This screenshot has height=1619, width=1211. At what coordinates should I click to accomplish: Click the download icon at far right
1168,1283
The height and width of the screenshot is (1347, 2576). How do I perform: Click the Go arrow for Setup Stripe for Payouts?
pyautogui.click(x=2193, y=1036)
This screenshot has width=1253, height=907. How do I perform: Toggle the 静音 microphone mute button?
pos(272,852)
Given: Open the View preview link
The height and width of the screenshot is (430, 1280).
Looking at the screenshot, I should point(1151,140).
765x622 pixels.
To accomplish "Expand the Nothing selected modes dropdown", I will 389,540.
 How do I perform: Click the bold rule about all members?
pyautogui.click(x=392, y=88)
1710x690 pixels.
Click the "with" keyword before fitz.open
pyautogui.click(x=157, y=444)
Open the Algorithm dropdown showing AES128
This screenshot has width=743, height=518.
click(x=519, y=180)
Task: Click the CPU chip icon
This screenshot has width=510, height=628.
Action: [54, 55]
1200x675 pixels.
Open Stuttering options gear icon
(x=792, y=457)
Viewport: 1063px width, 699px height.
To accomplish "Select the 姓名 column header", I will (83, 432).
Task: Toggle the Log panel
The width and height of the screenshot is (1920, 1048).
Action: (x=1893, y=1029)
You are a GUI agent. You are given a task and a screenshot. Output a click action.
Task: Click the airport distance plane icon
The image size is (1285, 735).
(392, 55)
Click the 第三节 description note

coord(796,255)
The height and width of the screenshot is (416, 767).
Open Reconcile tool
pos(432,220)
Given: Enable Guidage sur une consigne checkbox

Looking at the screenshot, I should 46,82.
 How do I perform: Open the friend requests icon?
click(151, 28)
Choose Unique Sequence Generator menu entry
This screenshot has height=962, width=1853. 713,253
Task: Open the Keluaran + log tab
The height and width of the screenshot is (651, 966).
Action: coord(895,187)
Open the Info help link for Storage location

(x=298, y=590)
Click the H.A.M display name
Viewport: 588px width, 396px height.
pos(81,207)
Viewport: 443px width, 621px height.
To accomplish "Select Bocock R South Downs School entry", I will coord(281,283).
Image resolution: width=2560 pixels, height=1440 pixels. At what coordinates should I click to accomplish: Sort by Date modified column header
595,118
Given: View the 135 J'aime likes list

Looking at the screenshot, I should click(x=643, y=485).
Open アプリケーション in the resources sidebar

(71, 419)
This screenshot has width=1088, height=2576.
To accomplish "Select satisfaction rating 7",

■ Problem ■
Where the line containing "Click the 第三节 description note" appears, begin a word-for-word copy and carry it through the last line of the listing, leaving out all other lines.

■ Solution to this exercise ■
Click the 第三节 description note

coord(796,255)
The height and width of the screenshot is (416, 767).
Open Reconcile tool
pos(432,220)
Given: Enable Guidage sur une consigne checkbox

Looking at the screenshot, I should 46,82.
 How do I perform: Open the friend requests icon?
click(151, 28)
Choose Unique Sequence Generator menu entry
This screenshot has height=962, width=1853. 713,253
Task: Open the Keluaran + log tab
The height and width of the screenshot is (651, 966).
Action: coord(895,187)
Open the Info help link for Storage location

(x=298, y=590)
Click the H.A.M display name
Viewport: 588px width, 396px height.
pos(81,207)
Viewport: 443px width, 621px height.
To accomplish "Select Bocock R South Downs School entry", I will coord(281,283).
Image resolution: width=2560 pixels, height=1440 pixels. At what coordinates should I click to accomplish: Sort by Date modified column header
595,118
Given: View the 135 J'aime likes list

Looking at the screenshot, I should click(x=643, y=485).
Open アプリケーション in the resources sidebar

(71, 419)
This screenshot has width=1088, height=2576.
To accomplish "Select satisfaction rating 7",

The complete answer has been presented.